By 1971, large swaths of Africa were free of smallpox, and the number of worldwide cases had dropped to 52,807. Only 12 countries recorded endemic cases.
"We thought this was unbelievable. It just might work," says Henderson, displaying an enthusiasm not withered by the intervening four decades.
By 1973, the only two smallpox strongholds left were Ethiopia and India. In India, the roadblocks were religion and an inability to effectively introduce the bifurcated needle, as the government still advocated use of the rotary lancet.
"India was a big problem, a real struggle for us," Henderson says. "For one, people in India had a better ability to move around the country and over vast distances. They had more roads, railroads. By the time we learned of a case, that person might go into the city to infect others. It was going faster than we could keep up."
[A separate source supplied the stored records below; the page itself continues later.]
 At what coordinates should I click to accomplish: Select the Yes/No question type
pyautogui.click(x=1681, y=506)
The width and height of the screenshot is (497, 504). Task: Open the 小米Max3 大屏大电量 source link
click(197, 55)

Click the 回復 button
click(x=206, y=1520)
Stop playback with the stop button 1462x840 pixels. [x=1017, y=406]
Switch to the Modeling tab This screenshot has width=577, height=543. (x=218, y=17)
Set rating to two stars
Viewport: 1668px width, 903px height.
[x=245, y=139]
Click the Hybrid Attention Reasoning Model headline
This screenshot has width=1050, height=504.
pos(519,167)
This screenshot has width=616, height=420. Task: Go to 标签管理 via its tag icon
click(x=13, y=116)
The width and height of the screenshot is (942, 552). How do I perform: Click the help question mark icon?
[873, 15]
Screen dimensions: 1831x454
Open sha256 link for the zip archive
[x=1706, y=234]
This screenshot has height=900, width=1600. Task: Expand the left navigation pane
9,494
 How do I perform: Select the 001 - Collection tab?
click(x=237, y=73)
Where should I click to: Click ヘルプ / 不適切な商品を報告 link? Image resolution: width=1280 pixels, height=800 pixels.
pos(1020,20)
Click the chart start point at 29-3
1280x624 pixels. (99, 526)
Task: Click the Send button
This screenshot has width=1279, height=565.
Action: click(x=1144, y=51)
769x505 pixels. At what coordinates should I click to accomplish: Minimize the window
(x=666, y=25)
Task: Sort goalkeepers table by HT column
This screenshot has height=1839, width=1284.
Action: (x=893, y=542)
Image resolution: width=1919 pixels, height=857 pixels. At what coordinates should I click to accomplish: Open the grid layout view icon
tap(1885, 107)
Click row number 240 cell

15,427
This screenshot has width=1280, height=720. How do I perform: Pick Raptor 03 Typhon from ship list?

The solution? Investigate every Indian village in a 10-day period, or at least try. To do this, the WHO team enlisted a small volunteer army of Indian civilians who went door-to-door. "This is what allowed us to turn the corner in India," Henderson says.
In July 1975, Indian Prime Minister Indira Gandhi gave a speech in New Delhi in which she announced that the nation was smallpox-free for the first time in its written history.
"At this point, it really hit me," Henderson says, recalling the day. "I thought, my goodness, this is really going to happen. We had long used the term 'target zero,' and now we all felt it was within our reach."
Ethiopia was the next to fall, as the team eventually overcame the obstacles of civil wars, floods, famine, a poor road system, and a reluctant population. The WHO campaign ultimately paid Ethiopian civilians to become vaccinators and used helicopters to reach the country's most remote regions. The last case of smallpox ever recorded was in October 1977, in neighboring Somalia.
The exhibition features a carved wooden statue that represents the world's last case of smallpox, a man looking up at the heavens for a WHO helicopter that is coming in to land.
"[The campaign] was a remarkable experience, and something I'm very proud to have been part of," Henderson says. "I've held on to all my mementos and artifacts from this time because I wanted to preserve what happened, and [the campaign's] place in history."
You can come see them for yourself. The exhibition will be open until late February.
"Smallpox: Vaccination/Eradication" can be viewed in the exhibition gallery on the second floor of the Welch Library building on Johns Hopkins University's East Baltimore campus. The building is open Monday through Friday from 9 a.m. until 5 p.m. and on Saturday from 10 a.m. to 4 p.m. The exhibition is free and open to the public.